## EXERCISE TEXT
◇ ◇ ◇ ◇ ◇
Stem Cell and Regenerative Science Applications in the Development of Bioengineering of Renal Tissue.

Journal: 
Pediatr Res
Publication Year: 
2008
Authors: 
L Perin , S Giuliani , S Sedrakyan , Sacco S Da , Filippo R De
Public Summary: 
A rising number of patients with acute and chronic renal failure worldwide have created urgency for clinicians and investigators to search out alternative therapies other than chronic renal dialysis and/or organ transplantation. This review focuses on the recent achievements in this area, and discusses the various approaches in the development of bioengineering of renal tissue including recent discoveries in the field of regenerative medicine research and stem cells. A variety of stem cells, ranging from embryonic, bone marrow, endogenous, and amniotic fluid, have been investigated and may prove useful as novel alternatives for organ regeneration both in vitro and in vivo. Tissue engineering, developmental biology and therapeutic cloning techniques have significantly contributed to our understanding of some of the molecular mechanisms involved in renal regeneration and have demonstrated that renal tissue can be generated de novo with similar physiologic functions as native tissue. Ultimately all of these emerging technologies may provide viable therapeutic options for regenerative medicine applications focused on the bioengineering of renal tissue for the future.
◇ ◇ ◇ ◇ ◇
## PROBLEM 1
Which kinds of stem cells does the renal bioengineering summary say have been investigated?
## PROBLEM 2
Carry the renal bioengineering summary forward with a few sentences that pick up after its final one.
The records have no connection to the renal bioengineering summary.
◇ ◇ ◇ ◇ ◇
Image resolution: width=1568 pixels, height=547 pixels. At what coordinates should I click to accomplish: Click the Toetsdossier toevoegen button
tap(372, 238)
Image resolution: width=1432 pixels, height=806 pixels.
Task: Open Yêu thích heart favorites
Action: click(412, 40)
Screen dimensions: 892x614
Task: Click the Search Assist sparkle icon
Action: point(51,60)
◇ ◇ ◇ ◇ ◇
## EXERCISE OUTPUT 1
Embryonic, bone marrow, endogenous, and amniotic fluid stem cells.

## EXERCISE OUTPUT 2
Scientific Abstract: 
A rising number of patients with acute and chronic renal failure worldwide have created urgency for clinicians and investigators to search out alternative therapies other than chronic renal dialysis and/or organ transplantation. This review focuses on the recent achievements in this area, and discusses the various approaches in the development of bioengineering of renal tissue including recent discoveries in the field of regenerative medicine research and stem cells. A variety of stem cells, ranging from embryonic, bone marrow, endogenous, and amniotic fluid, have been investigated and may prove useful as novel alternatives for organ regeneration both in vitro and in vivo. Tissue engineering, developmental biology and therapeutic cloning techniques have significantly contributed to our understanding of some of the molecular mechanisms involved in renal regeneration and have demonstrated that renal tissue can be generated de novo with similar physiologic functions as native tissue. Ultimately all of these emerging technologies may provide viable therapeutic options for regenerative medicine applications focused on the bioengineering of renal tissue for the future.